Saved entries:

--- START ---

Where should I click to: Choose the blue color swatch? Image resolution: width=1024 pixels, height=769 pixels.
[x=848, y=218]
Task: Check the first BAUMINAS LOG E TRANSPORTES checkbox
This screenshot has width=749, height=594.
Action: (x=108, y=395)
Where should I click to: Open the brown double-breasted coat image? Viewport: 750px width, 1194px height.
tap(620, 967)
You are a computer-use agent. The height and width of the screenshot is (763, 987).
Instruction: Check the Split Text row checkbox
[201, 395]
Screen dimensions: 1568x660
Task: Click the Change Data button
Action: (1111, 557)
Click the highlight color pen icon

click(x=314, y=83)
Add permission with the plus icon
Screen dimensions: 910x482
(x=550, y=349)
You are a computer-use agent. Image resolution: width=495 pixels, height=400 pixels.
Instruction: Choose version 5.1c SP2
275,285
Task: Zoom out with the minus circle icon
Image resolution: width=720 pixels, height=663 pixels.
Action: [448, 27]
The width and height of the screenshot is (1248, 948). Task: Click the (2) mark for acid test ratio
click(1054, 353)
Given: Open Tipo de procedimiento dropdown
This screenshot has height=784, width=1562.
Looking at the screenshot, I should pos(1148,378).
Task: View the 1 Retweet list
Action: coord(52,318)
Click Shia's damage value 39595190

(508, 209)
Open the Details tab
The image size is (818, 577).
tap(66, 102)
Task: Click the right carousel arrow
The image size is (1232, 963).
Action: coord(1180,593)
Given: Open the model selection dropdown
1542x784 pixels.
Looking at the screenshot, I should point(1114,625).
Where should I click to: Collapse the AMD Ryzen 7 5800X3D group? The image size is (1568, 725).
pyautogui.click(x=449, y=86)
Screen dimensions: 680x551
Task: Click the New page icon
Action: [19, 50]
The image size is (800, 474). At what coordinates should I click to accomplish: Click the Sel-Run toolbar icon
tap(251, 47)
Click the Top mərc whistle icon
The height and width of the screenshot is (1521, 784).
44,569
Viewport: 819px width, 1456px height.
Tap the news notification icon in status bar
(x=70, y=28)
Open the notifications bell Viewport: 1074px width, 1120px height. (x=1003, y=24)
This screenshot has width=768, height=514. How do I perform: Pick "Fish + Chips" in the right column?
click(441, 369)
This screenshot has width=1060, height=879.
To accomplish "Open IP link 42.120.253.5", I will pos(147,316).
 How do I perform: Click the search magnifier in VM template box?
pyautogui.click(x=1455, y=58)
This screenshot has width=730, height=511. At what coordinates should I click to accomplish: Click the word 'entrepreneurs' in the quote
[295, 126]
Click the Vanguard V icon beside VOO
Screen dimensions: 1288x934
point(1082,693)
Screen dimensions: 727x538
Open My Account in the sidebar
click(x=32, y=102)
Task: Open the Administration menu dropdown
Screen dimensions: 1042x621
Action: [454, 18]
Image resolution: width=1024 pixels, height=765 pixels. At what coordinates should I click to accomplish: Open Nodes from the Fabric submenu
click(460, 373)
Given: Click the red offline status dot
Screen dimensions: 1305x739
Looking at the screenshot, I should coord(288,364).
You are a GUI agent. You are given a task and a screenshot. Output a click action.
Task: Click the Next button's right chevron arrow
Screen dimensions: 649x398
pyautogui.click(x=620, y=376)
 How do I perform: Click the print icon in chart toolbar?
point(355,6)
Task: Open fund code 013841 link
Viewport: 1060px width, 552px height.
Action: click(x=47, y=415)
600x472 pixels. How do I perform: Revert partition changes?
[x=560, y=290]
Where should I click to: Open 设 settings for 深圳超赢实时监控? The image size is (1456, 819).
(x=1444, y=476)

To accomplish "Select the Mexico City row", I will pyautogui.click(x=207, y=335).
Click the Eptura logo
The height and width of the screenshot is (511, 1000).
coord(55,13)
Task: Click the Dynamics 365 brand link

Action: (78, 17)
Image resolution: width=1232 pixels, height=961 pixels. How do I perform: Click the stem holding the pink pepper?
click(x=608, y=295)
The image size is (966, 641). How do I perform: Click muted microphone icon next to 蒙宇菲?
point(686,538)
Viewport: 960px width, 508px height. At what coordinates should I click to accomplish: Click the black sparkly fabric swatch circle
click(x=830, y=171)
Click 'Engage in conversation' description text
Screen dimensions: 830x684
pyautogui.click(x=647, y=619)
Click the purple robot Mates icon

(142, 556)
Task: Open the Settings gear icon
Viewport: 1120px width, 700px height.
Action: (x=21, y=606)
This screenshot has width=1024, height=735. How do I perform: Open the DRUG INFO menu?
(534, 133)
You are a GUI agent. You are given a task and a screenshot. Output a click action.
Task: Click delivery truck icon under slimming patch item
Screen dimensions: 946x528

--- END ---

§ Required work: List the lines of the entries that include "computer".

§ Result:
You are a computer-use agent. The height and width of the screenshot is (763, 987).
You are a computer-use agent. Image resolution: width=495 pixels, height=400 pixels.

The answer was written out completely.